I am fine with that. But I am not someone with a lot of time for it. In 3.13 all we need is some deprecations. Can you help with that?

@gvanrossum I can definitely help adding deprecations!

I want to cleanup the calls to

def teardownModule():
    asyncio.set_event_loop_policy(None)

this is now possible for tests that just use asyncio.run but it's not yet possible for IsolatedAsyncioTestCase I have a design here https://discuss.python.org/t/support-setting-the-loop-factory-in-isolatedasynciotestcase/36027/1

There's also an intriguing custom watcher in chaperone but this package appears unmaintained (last commits in 2016). It appears a modified clone of FastChildWatcher.

I attempted to bring Chaperone up to 3.11 last year, the reason it uses a custom watcher and the reason I was looking at them again is that anyone wanting to install a SIGCHLD handler under asyncio is going to stumble onto the conflict it produces with the child watchers.

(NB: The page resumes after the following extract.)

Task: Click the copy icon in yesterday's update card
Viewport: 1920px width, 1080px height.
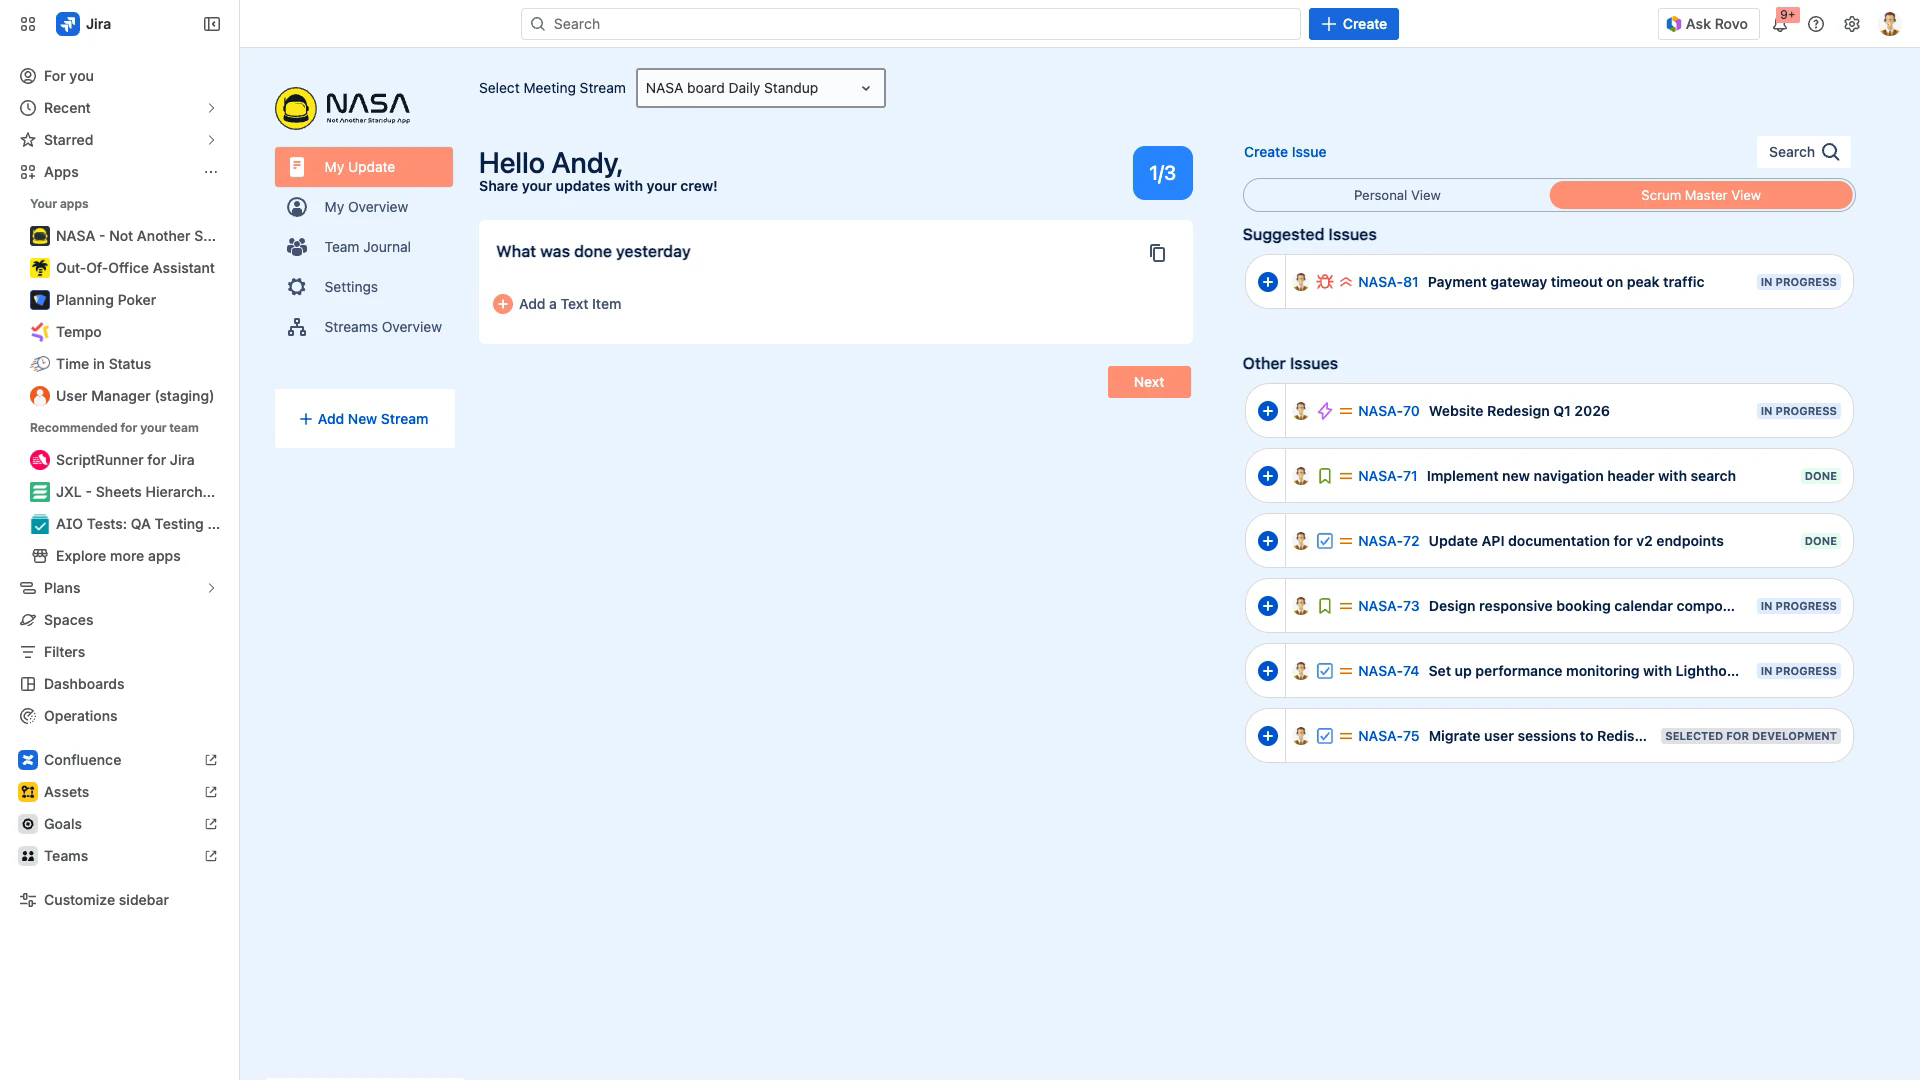Action: (x=1157, y=253)
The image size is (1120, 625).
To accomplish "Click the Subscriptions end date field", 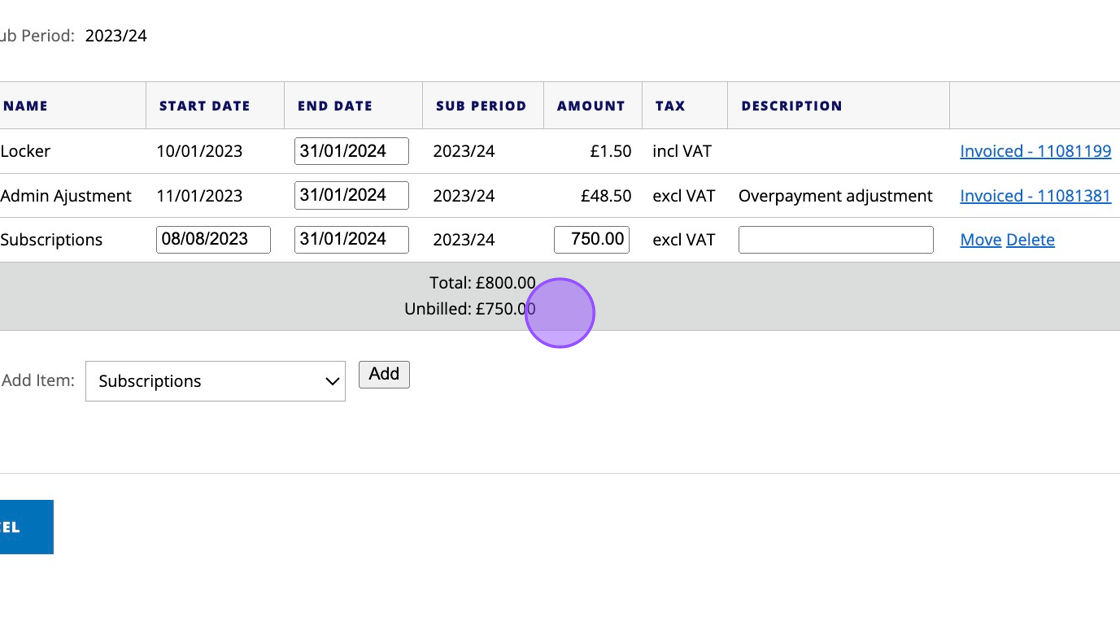I will pyautogui.click(x=351, y=240).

Something designed to run as pid 1 should really be doing zombie reaping for unknown processes and a custom watcher seems to be the only reliable way to install a default behaviour. Prior to 3.8 the default was SafeChildWatcher, which has a conflict, so a custom was required. ThreadedChildWatcher from 3.8 and PidfdChildWatcher from 3.9 seem like they won't conflict, however only the former offers a tracking mechanism via ThreadedChildWatcher._threads[pid] to allow determining if asyncio is going to call os.waitpid for that process. PidfdChildWatcher has no callback lookup so there's nothing to hijack. Double calls to waitpid are likely to be unpleasant.

The proper method of dealing with this (admittedly niche) use case still seems to be a custom child watcher or not using asyncio at all. If I'm interpreting the comments correctly, this will now require an entire policy instead of being able to just override the watcher?

This is complete, the deprecation of policy system can be done in separate issue.